« Cercavo evasione, territori d'avventure: la baraccopoli della Courneuve mi permise di incontrare un domatore d'orsi e la sua famiglia. Intorno a dei pneumatici abbandonati che bruciavano, dei ragazzini irsuti ridevano selvaggiamente di me. Al di là delle baracche tirate su in fretta e furia si stagliavano nel cielo lunghe catene di edifici residenziali. In cambio di qualche abito, venni ammesso nel loro territorio. Le mie prime immagini furono intense, senza miseria alcuna. Quest'esperienza mi ha insegnato molto. Senza saperlo, tracciavo già, e la definivo, una scrittura visuale. Mi inventavo uno sguardo.»
« E poi ci furono gli avvenimenti del maggio 1968. Parigi che scoppietta, che brucia, che urla. Frequentavo il bello, l sublime, il fiammeggiante, la brutalità, la menzogna dei politici. A quel tempo mi resi conto a che cosa fossi destinato: impegnarmi a costruire un lungo murale sull'uomo e sul suo quotidiano. Definire un quadro, uno spazio dentro il quale egli si muove. Tentare di coglierne le armonie segrete.»
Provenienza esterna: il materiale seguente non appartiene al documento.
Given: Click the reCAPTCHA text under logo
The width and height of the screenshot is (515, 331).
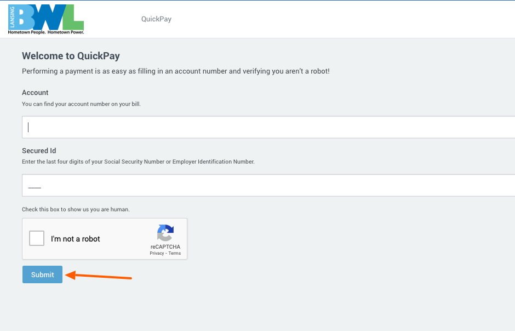Looking at the screenshot, I should pos(165,247).
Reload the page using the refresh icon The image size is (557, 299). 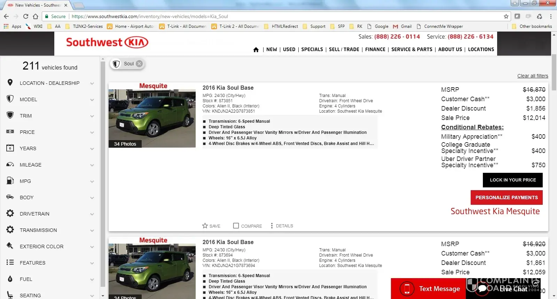pyautogui.click(x=26, y=16)
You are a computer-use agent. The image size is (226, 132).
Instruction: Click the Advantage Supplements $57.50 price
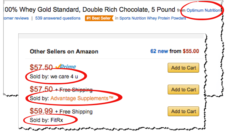tap(41, 89)
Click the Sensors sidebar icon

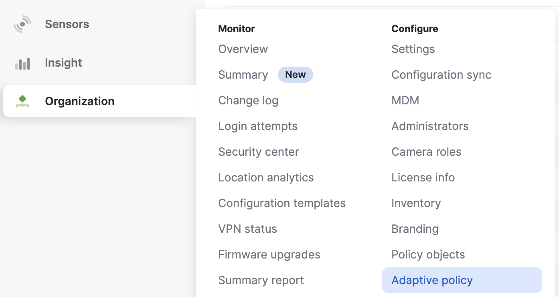[23, 24]
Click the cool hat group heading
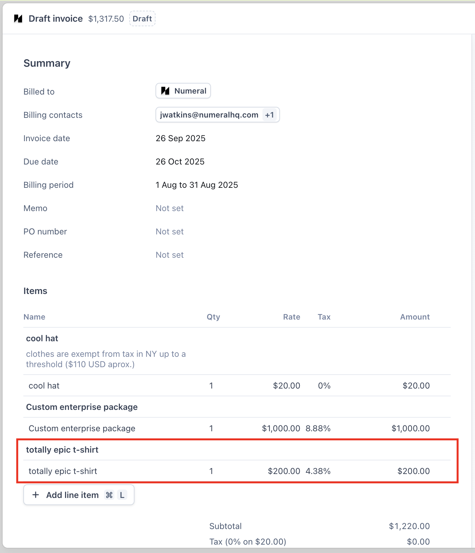Viewport: 475px width, 553px height. 42,338
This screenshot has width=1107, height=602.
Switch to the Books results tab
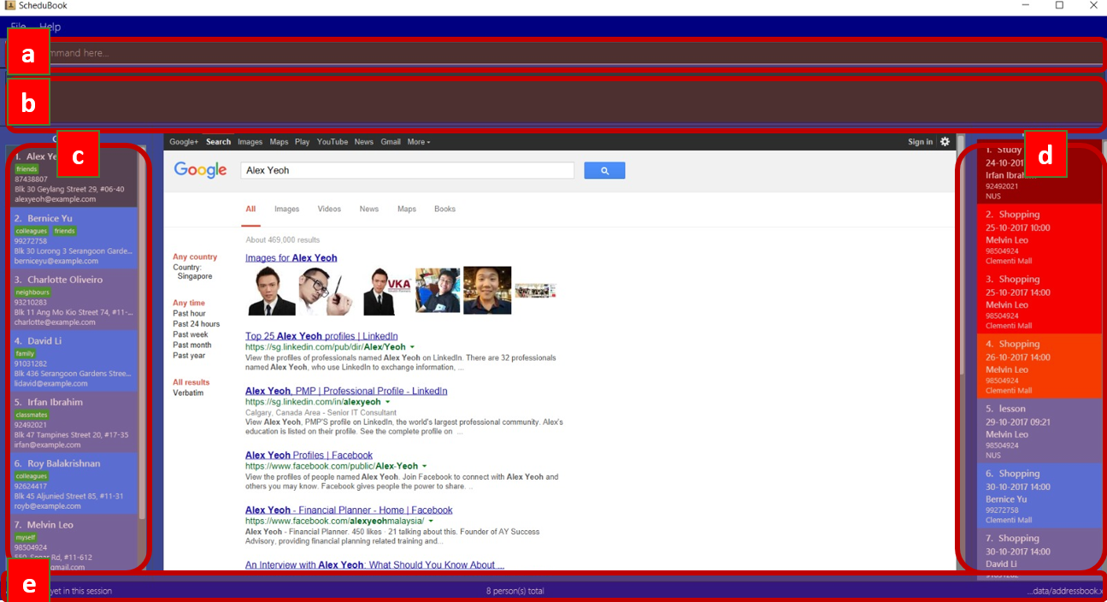pos(445,209)
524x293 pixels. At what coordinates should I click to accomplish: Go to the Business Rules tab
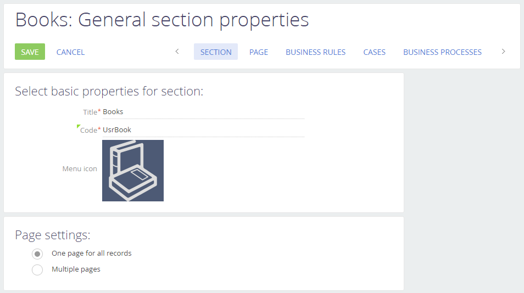tap(315, 52)
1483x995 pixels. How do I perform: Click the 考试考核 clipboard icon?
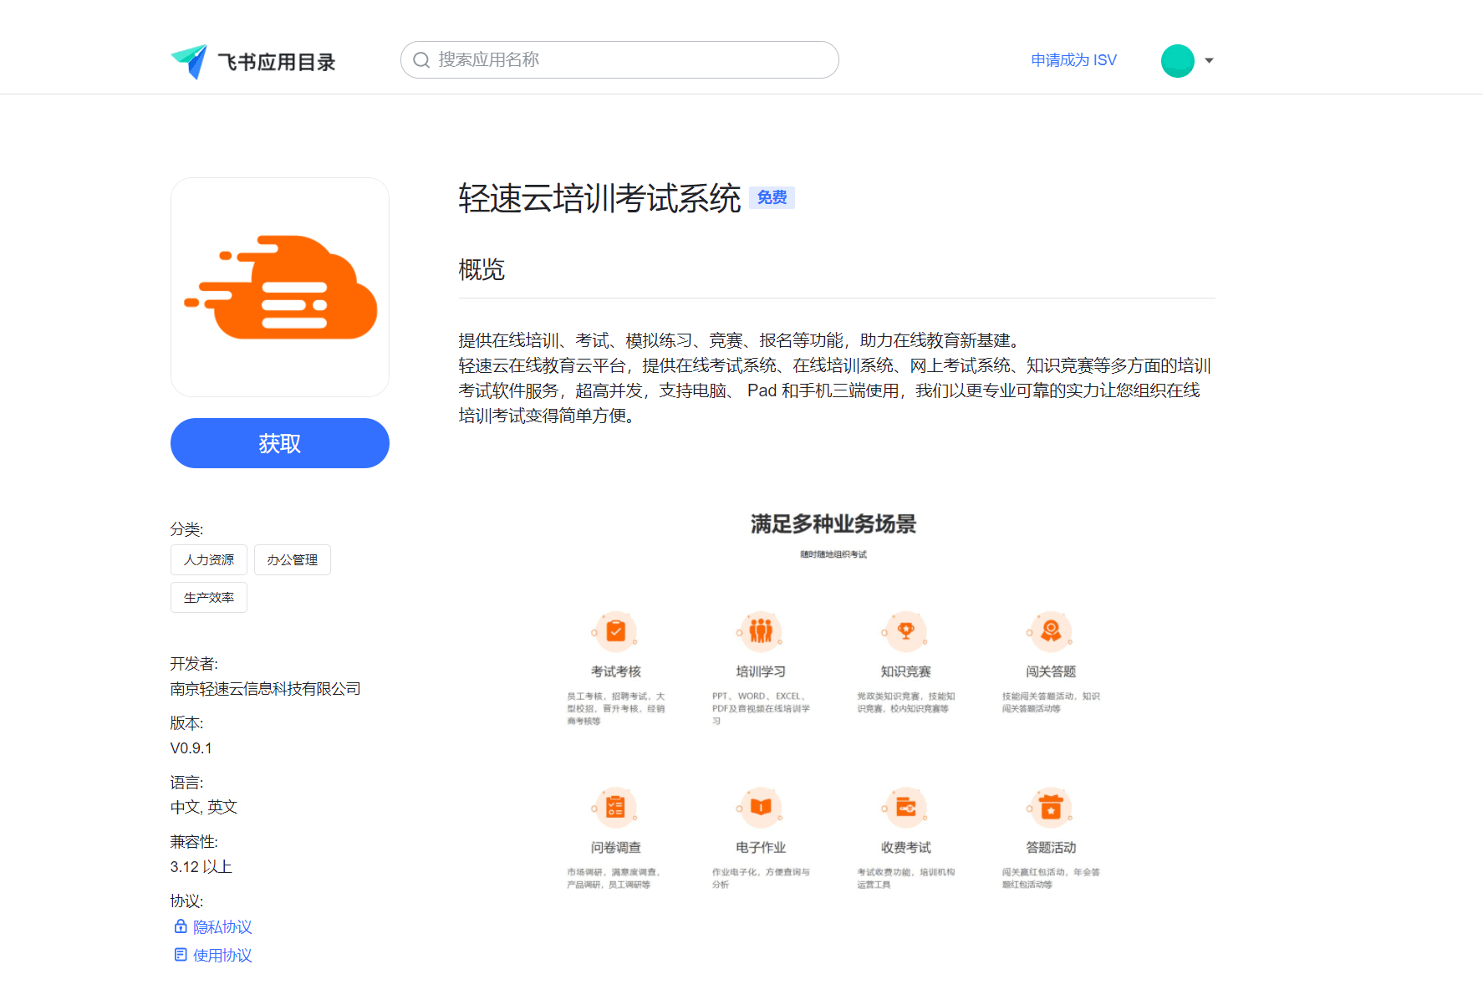(615, 631)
« Oggi, la luce delle strade è cambiata: le torri, le catene interminabili di edifici senza sapore, a compartimenti stagni, ruvidi, che diffondono una luminosità fredda, opaca. Doisneau, Ronis, Boubat, Cartier- Bresson ecc ... sono stati gli ultimi testimoni di quella particolare atmosfera degli anni '50. Un sole che si aggrappa ai muri fatiscenti e in rovina e che riluce sui marciapiedi sudici. I ragazzi con le galosce e i pantaloni corti, i portinai loquaci e curiosi davanti alla loro portineria,le campane, sacro Doisneau! Ti abbraccio. Quelle atmosfere domenicali quando le famiglie partivano schiamazzando. Nei quartieri popolari, la miseria era implacabile, ma si sprigionava un'arte di vivere, di aiuto reciproco e la malizia negli sguardi e sacri sogni dentro la testa.»